The emphasis shifted to universal processors, which could solve myriad different tasks. The few attempts to deviate and produce specialized super-computers for research were financially unsustainable and short-lived. A few very narrow tasks, such as mastering chess, were an exception to this rule because the prestige and visibility of beating a human adversary attracted corporate sponsorship.34
Treating the choice of hardware, software, and algorithm as independent has persisted until recently. It is expensive to explore new types of hardware, both in terms of time and capital required. Producing a next-generation chip typically costs $30–$80 million and takes two to three years to develop.14 These formidable barriers to entry have produced a hardware research culture that might feel odd or perhaps even slow to the average machine-learning researcher. While the number of machine-learning publications has grown exponentially in the last 30 years, the number of hardware publications has maintained a fairly even cadence.42 For a hardware company, leakage of intellectual property can make or break the survival of the firm.
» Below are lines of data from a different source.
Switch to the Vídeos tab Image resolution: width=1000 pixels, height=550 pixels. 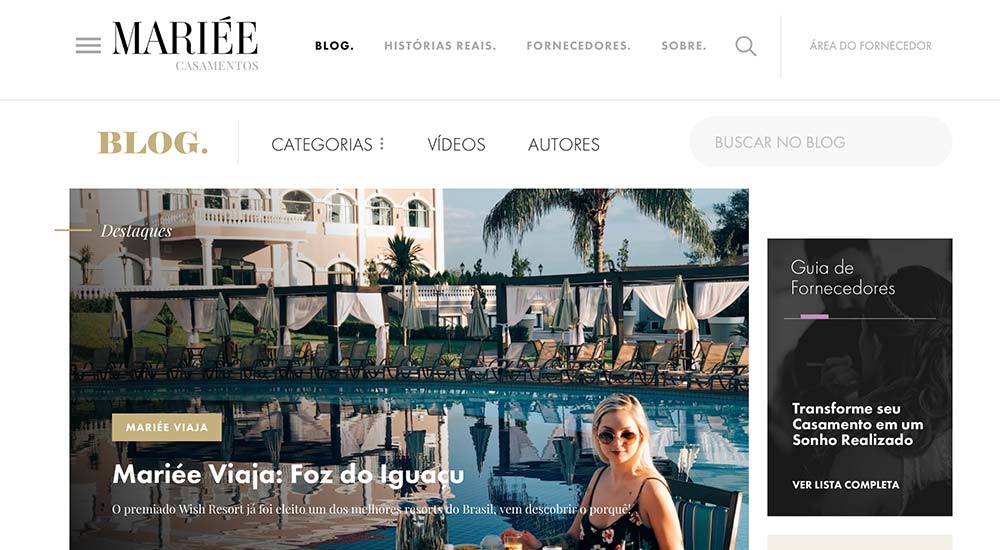456,144
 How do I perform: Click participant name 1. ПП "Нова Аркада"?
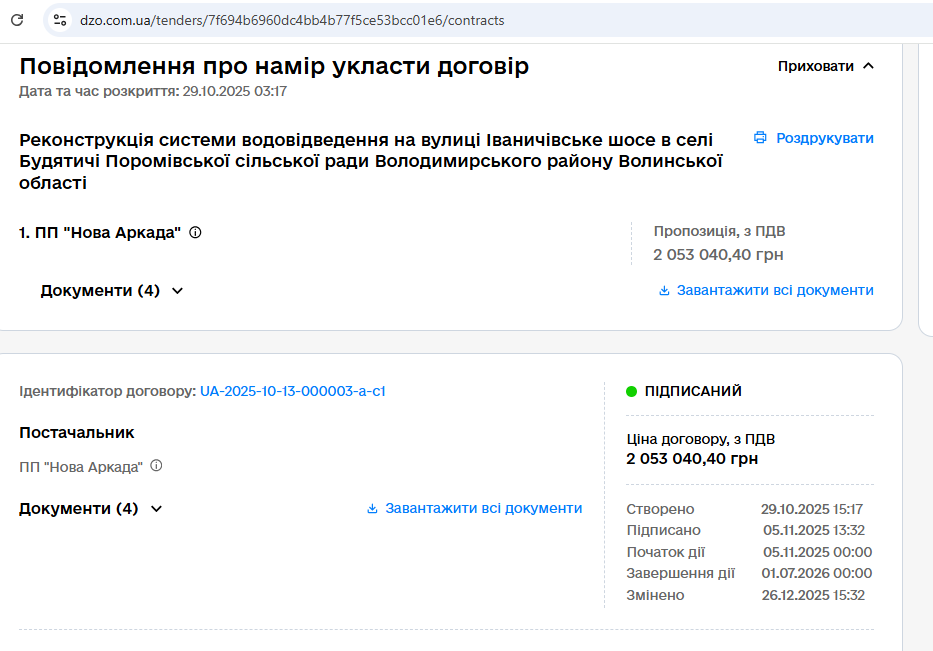100,232
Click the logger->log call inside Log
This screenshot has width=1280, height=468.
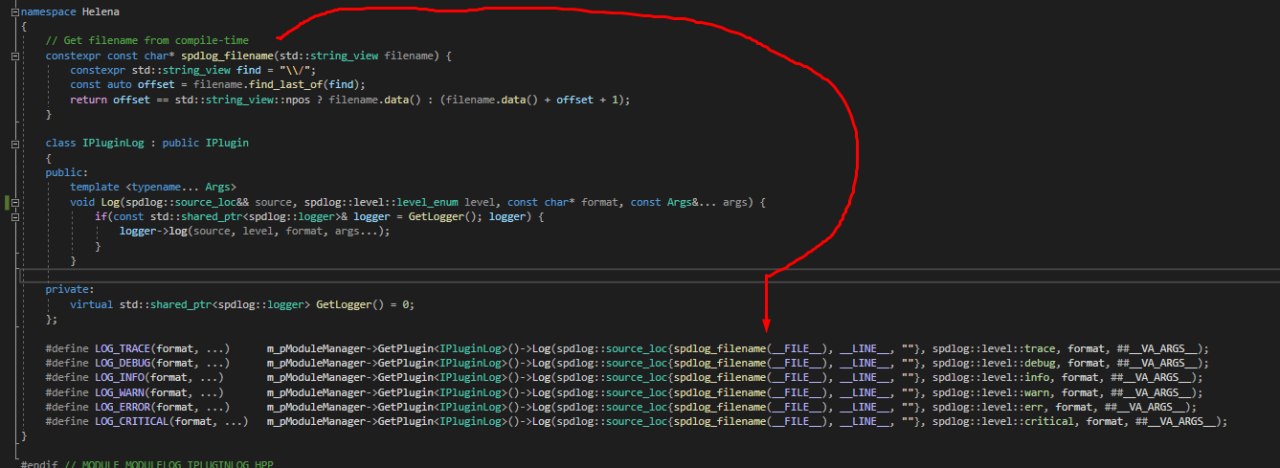pyautogui.click(x=254, y=231)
This has led to a much more closely guarded research culture.
In the absence of any lever with which to influence hardware development, machine-learning researchers rationally began to treat hardware as a sunk cost to work around rather than something fluid that could be shaped. However, just because we have abstracted hardware away does not mean it has ceased to exist. Early computer science history tells us there are many hardware lotteries where the choice of hardware and software has determined which ideas succeed and which fail.
The Hardware Lottery
The first sentence of Tolstoy’s Anna Karenina reads, “All happy families are alike; every unhappy family is unhappy in its own way.”47 Tolstoy is saying that it takes many different things for a marriage to be happy—financial stability, chemistry, shared values, healthy offspring. However, it only takes one of these aspects to not be present for a family to be unhappy. This has been popularized as the Anna Karenina principle, “a deficiency in any one of a number of factors dooms an endeavor to failure.”32
Despite our preference to believe algorithms succeed or fail in isolation, history tells us that most computer science breakthroughs follow the Anna Karenina principle. Successful breakthroughs are often distinguished from failures by benefiting from multiple criteria aligning surreptitiously. For AI research, this often depends upon winning what we have named the hardware lottery—avoiding possible points of failure in downstream hardware and software choices.
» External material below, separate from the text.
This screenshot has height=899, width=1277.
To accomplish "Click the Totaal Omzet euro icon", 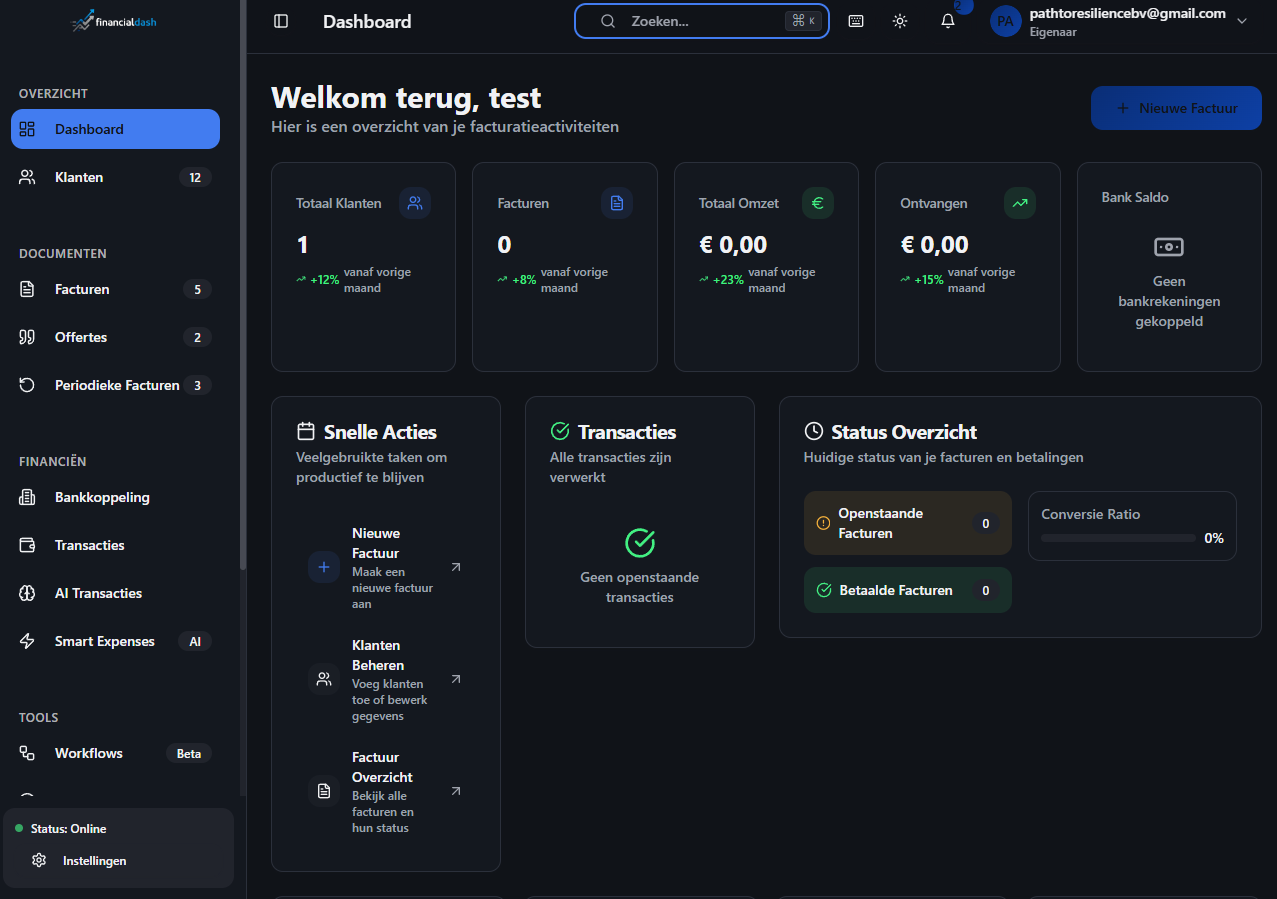I will pyautogui.click(x=817, y=203).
An early example of a hardware lottery is the analytical machine (1837). Charles Babbage was a computer pioneer who designed a machine that could be programmed, at least in theory, to solve any type of computation. His analytical engine was never built, in part because he had difficulty fabricating parts with the correct precision.25 The electromagnetic technology required to actually build the theoretical foundations laid down by Babbage only surfaced during WWII. In the first part of the 20th century, electronic vacuum tubes were heavily used for radio communication and radar. During WWII, these vacuum tubes were repurposed to provide the computing power necessary to break the German enigma code.10
As noted in the TV show Silicon Valley, often “being too early is the same as being wrong.” When Babbage passed away in 1871, there was no continuous path between his ideas and modern computing. The concept of a stored program, modifiable code, memory, and conditional branching were rediscovered a century later because the right tools existed to empirically show that the idea worked.
The Lost Decades
Perhaps the most salient example of the damage caused by not winning the hardware lottery is the delayed recognition of deep neural networks as a promising direction of research. Most of the algorithmic components needed to make deep neural networks work had already been in place for a few decades: backpropagation was invented in 1963,43 reinvented in 1976,29 and then again in 1988,39 and was paired with deep convolutional neural networks15 in 1989.27 However, it was only three decades later that deep neural networks were widely accepted as a promising research direction.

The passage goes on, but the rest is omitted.